Boss stung with $21,000 bill after ‘humiliating’ thief
A boss landed with a £13,000 ($21,000) bill for “humiliating” an employee by forcing him to parade in public with a sign saying “thief” around his neck has said he does not regret his actions.
Simon Cremer said he was “very hurt” over the betrayal of trust after he found former employee Mark Gilbert, 40, had written a company cheque for £845 to himself.
He told ITV Daybreak he did not regret his actions as he believed Gilbert’s punishment – a police caution – was unjust.
“It is a huge financial burden to have to find this money,” he said.
“Do I regret what I did? I don’t know if I do, to be honest, because the police have given Mr Gilbert a caution for the theft which I don’t believe is a just punishment.”
He added that he would have given a “pat on the back” if, in a hypothetical example, someone had meted out the same punishment to a teenage child of his caught in similar circumstances.
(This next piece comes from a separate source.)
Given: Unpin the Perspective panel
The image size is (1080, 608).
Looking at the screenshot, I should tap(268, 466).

“I would probably go and pat them on the back and say, ‘If you have stolen some money, then that is exactly what you deserve’,” he said.
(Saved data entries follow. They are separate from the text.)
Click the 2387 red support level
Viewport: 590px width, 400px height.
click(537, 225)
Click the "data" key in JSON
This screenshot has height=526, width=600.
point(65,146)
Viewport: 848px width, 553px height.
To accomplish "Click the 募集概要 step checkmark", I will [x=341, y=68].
Cremer said he had been “very pleased” with the support he had received over the incident.
The 46-year-old, who runs a floor-fitting business in Essex, England, forced Gilbert to wear a sign saying “THIEF. I Stole £845. Am on my way to the police station” in September 2008.
Gilbert was arrested on suspicion of theft, but later accepted a police caution.
Cremer faced a charge of false imprisonment along with three other men, but the case was dropped.
The men agreed to be bound over to keep the peace at a hearing before a district judge in Colchester.
Cremer has made an out-of-court settlement to pay £5000 compensation and £6000 legal fees in a civil action brought by Gilbert for the “humiliation” he suffered. Together with a £2000 legal bill, the total amounts to £13,000.
He has said he had no option but to settle as fighting the claim would have been too expensive.